An open problem about Rosser sentences?
Fix on a provability predicate Prov for a suitable theory T (there’s a lot of choices to make
here, starting of course with a choice of Gödel coding). Then any Gödel sentence in the sense of a fixed point for Prov is provably equivalent in T to the consistency sentence not-Prov(0=1). So these Gödel sentences are all equivalent. That’s all familiar.
Now Rosserize the provability predicate in the usual way, and consider Rosser sentences, meaning fixed points for this doctored predicate. The question was recently asked on math.stackexchange: are these Rosser sentences also provably equivalent with each other?
I knew there was a relevant paper by D. Guaspari and R. Solovay, ‘Rosser Sentences’, Annals of Math.

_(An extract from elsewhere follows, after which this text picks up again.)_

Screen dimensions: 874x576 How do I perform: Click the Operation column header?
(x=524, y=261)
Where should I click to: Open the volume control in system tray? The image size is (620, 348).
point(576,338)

Logic vol 16 (1979), pp. 81-99. And their key relevant result about Rosser sentences is this. There are some ‘standard’ provability predicates whose Rosser sentences are all equivalent, and there are other ‘standard’ provability predicates whose Rosser sentences are not all equivalent. (Being standard is a matter of satsifying two of the usual derivability conditions.)
The proofs of these results need quite a bit of apparatus: and the authors remark that the situation with respect to the “usual” provability predicate constructed in the normal way without fancy tweaking “seems to be very difficult” and is [or rather was at that time of publication, 1979] unsettled. But is the question still unsettled?
Well, I note that in Buss’s *Handbook of Proof Theory* (1998), p. 496, it is still reported as an open question whether there is a reasonable notion of “usual” provability predicate for which it can be settled whether or not all Rosser sentences for such a predicate are equivalent. It is interesting that the problem should be this intractable. I just don’t know whether there is any more recent work which sheds further light. Any offers?